Также были регулярные письма Раимбо, который нравился Оруэллу, поощрял его к переводу "Бирманских дней" и присылал книги и статьи из "Адельфи", которые, по его мнению, могли его заинтересовать. Версия "Down and Out in Paris and London", гранки которой пришли в начале 1935 года, очень понравилась ему ("необычайно хорошая работа", - поздравил он француза в письме от 3 января. Могу честно сказать, что я не только восхищен, но и сильно удивлен тем, как хорошо она выглядит в переводе"). Но большая часть свободного времени Оруэлла осенью 1934 года, похоже, была потрачена на предварительные страницы того, что после долгих душевных терзаний и процедурных дрейфов должно было стать книгой "Продолжайте полет аспидистры". Первое упоминание о ней появляется в письме Бренде в середине ноября ("книга, которую я только начинаю"). Вскоре после этого Элеонора сообщает, что "я написал не более нескольких страниц своей новой книги и очень недоволен ими". В январе появляется упоминание о том, что он "написал стихотворение, которое должно стать частью книги" (это язвительное "День Святого Андрея", напечатанное в "Адельфи" в ноябре 1935 года).
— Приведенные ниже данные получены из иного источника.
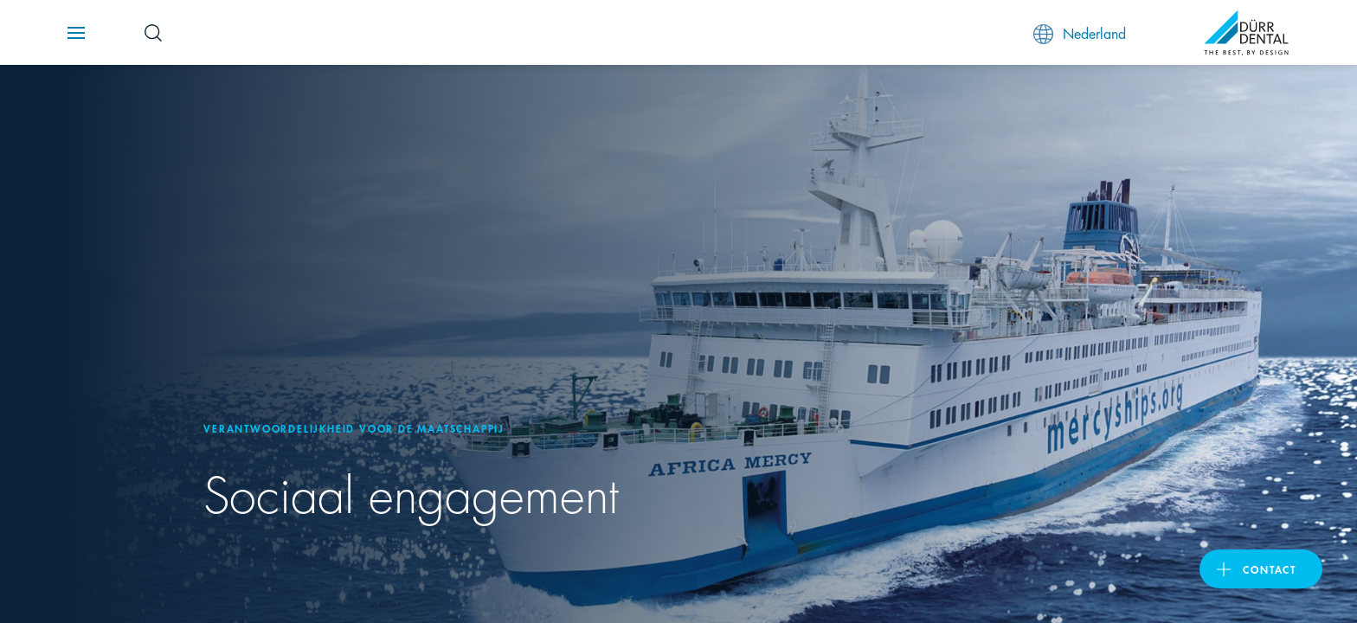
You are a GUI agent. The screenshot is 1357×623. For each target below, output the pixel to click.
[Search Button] (153, 33)
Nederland (1079, 33)
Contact (1269, 569)
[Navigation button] (76, 33)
Любопытно, что до самого нового года Оруэлл, похоже, не знал, над какой работой он на самом деле работает. Есть даже намек на то, что первоначальная идея, возможно, была связана с нехудожественной книгой, поскольку в письме Элеоноре от конца января говорится: "После всех моих изысканий - которые, однако, не были напрасными - я решил, в конце концов, написать новую книгу как роман, поскольку это дает мне больше свободы действий".